■ **Stored dataset items**:

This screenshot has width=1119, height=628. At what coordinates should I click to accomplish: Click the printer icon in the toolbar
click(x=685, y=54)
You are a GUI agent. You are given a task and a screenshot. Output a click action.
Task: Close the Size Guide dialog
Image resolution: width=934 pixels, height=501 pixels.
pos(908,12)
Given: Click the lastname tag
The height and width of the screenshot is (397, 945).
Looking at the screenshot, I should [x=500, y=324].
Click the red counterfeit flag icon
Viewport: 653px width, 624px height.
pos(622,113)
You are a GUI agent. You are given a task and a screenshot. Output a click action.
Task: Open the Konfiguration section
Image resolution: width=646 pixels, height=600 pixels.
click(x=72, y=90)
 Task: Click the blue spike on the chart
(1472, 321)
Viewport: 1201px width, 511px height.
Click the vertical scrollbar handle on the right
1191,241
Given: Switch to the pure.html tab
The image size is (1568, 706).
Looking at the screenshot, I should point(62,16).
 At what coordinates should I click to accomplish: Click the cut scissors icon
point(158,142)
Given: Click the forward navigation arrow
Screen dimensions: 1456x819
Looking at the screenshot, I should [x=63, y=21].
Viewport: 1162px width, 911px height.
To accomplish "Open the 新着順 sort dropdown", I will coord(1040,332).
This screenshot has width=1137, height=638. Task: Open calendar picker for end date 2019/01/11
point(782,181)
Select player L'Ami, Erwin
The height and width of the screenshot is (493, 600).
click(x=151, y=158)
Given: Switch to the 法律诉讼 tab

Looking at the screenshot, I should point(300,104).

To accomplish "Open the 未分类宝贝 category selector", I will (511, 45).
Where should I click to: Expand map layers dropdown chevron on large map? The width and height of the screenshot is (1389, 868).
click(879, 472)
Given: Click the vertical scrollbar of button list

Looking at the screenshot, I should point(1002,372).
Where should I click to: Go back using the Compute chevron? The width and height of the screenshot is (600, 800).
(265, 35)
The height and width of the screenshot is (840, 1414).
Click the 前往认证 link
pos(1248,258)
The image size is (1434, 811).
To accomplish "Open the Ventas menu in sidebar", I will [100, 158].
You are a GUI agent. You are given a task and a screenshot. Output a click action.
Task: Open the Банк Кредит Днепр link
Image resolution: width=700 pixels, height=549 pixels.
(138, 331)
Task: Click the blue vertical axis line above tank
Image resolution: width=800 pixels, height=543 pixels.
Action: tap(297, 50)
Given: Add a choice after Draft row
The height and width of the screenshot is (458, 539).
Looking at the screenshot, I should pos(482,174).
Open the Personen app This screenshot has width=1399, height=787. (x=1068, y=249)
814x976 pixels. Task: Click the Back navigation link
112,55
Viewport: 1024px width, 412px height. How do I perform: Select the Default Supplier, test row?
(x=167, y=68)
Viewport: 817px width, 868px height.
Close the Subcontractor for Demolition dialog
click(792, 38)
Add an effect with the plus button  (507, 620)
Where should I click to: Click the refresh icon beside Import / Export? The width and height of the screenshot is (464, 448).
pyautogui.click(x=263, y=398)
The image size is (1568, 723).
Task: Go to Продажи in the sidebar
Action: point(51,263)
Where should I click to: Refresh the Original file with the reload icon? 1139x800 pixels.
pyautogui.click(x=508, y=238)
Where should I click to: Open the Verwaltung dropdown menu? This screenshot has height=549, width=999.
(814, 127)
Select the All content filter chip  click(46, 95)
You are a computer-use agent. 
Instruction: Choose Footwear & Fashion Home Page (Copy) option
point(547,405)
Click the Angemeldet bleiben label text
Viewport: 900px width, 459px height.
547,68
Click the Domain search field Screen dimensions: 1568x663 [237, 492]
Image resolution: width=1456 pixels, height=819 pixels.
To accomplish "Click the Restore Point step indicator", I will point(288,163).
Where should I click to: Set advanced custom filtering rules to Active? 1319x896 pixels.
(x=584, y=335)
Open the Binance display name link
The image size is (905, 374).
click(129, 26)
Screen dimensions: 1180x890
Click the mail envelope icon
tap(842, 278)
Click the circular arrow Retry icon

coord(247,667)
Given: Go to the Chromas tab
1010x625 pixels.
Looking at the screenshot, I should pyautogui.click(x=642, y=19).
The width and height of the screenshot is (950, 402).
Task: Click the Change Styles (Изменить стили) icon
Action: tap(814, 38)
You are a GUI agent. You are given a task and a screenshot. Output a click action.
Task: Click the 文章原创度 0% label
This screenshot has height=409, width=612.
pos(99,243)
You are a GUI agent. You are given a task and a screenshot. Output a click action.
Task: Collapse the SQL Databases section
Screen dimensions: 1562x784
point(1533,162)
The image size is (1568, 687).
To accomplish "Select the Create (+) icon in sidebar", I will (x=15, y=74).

■ **Problem details**:
Rewrite all of the data above, replacing every occurrence of "GUI agent" with "interface agent" and leaving everything else unchanged.

■ **Exercise result**:
This screenshot has width=1119, height=628. At what coordinates should I click to accomplish: Click the printer icon in the toolbar
click(x=685, y=54)
You are a interface agent. You are given a task and a screenshot. Output a click action.
Task: Close the Size Guide dialog
Image resolution: width=934 pixels, height=501 pixels.
pos(908,12)
Given: Click the lastname tag
The height and width of the screenshot is (397, 945).
Looking at the screenshot, I should [x=500, y=324].
Click the red counterfeit flag icon
Viewport: 653px width, 624px height.
pos(622,113)
You are a interface agent. You are given a task and a screenshot. Output a click action.
Task: Open the Konfiguration section
Image resolution: width=646 pixels, height=600 pixels.
click(x=72, y=90)
 Task: Click the blue spike on the chart
(1472, 321)
Viewport: 1201px width, 511px height.
Click the vertical scrollbar handle on the right
1191,241
Given: Switch to the pure.html tab
The image size is (1568, 706).
Looking at the screenshot, I should point(62,16).
 At what coordinates should I click to accomplish: Click the cut scissors icon
point(158,142)
Given: Click the forward navigation arrow
Screen dimensions: 1456x819
Looking at the screenshot, I should [x=63, y=21].
Viewport: 1162px width, 911px height.
To accomplish "Open the 新着順 sort dropdown", I will coord(1040,332).
This screenshot has width=1137, height=638. Task: Open calendar picker for end date 2019/01/11
point(782,181)
Select player L'Ami, Erwin
The height and width of the screenshot is (493, 600).
click(x=151, y=158)
Given: Switch to the 法律诉讼 tab

Looking at the screenshot, I should point(300,104).

To accomplish "Open the 未分类宝贝 category selector", I will (511, 45).
Where should I click to: Expand map layers dropdown chevron on large map? The width and height of the screenshot is (1389, 868).
click(879, 472)
Given: Click the vertical scrollbar of button list

Looking at the screenshot, I should point(1002,372).
Where should I click to: Go back using the Compute chevron? The width and height of the screenshot is (600, 800).
(265, 35)
The height and width of the screenshot is (840, 1414).
Click the 前往认证 link
pos(1248,258)
The image size is (1434, 811).
To accomplish "Open the Ventas menu in sidebar", I will [100, 158].
You are a interface agent. You are given a task and a screenshot. Output a click action.
Task: Open the Банк Кредит Днепр link
Image resolution: width=700 pixels, height=549 pixels.
(138, 331)
Task: Click the blue vertical axis line above tank
Image resolution: width=800 pixels, height=543 pixels.
Action: tap(297, 50)
Given: Add a choice after Draft row
The height and width of the screenshot is (458, 539).
Looking at the screenshot, I should pos(482,174).
Open the Personen app This screenshot has width=1399, height=787. (x=1068, y=249)
814x976 pixels. Task: Click the Back navigation link
112,55
Viewport: 1024px width, 412px height. How do I perform: Select the Default Supplier, test row?
(x=167, y=68)
Viewport: 817px width, 868px height.
Close the Subcontractor for Demolition dialog
click(792, 38)
Add an effect with the plus button  (507, 620)
Where should I click to: Click the refresh icon beside Import / Export? The width and height of the screenshot is (464, 448).
pyautogui.click(x=263, y=398)
The image size is (1568, 723).
Task: Go to Продажи in the sidebar
Action: point(51,263)
Where should I click to: Refresh the Original file with the reload icon? 1139x800 pixels.
pyautogui.click(x=508, y=238)
Where should I click to: Open the Verwaltung dropdown menu? This screenshot has height=549, width=999.
(814, 127)
Select the All content filter chip  click(46, 95)
You are a computer-use agent. 
Instruction: Choose Footwear & Fashion Home Page (Copy) option
point(547,405)
Click the Angemeldet bleiben label text
Viewport: 900px width, 459px height.
547,68
Click the Domain search field Screen dimensions: 1568x663 [237, 492]
Image resolution: width=1456 pixels, height=819 pixels.
To accomplish "Click the Restore Point step indicator", I will point(288,163).
Where should I click to: Set advanced custom filtering rules to Active? 1319x896 pixels.
(x=584, y=335)
Open the Binance display name link
The image size is (905, 374).
click(129, 26)
Screen dimensions: 1180x890
Click the mail envelope icon
tap(842, 278)
Click the circular arrow Retry icon

coord(247,667)
Given: Go to the Chromas tab
1010x625 pixels.
Looking at the screenshot, I should pyautogui.click(x=642, y=19).
The width and height of the screenshot is (950, 402).
Task: Click the Change Styles (Изменить стили) icon
Action: tap(814, 38)
You are a interface agent. You are given a task and a screenshot. Output a click action.
Task: Click the 文章原创度 0% label
This screenshot has height=409, width=612.
pos(99,243)
You are a interface agent. You are given a task and a screenshot. Output a click action.
Task: Collapse the SQL Databases section
Screen dimensions: 1562x784
point(1533,162)
The image size is (1568, 687).
To accomplish "Select the Create (+) icon in sidebar", I will (x=15, y=74).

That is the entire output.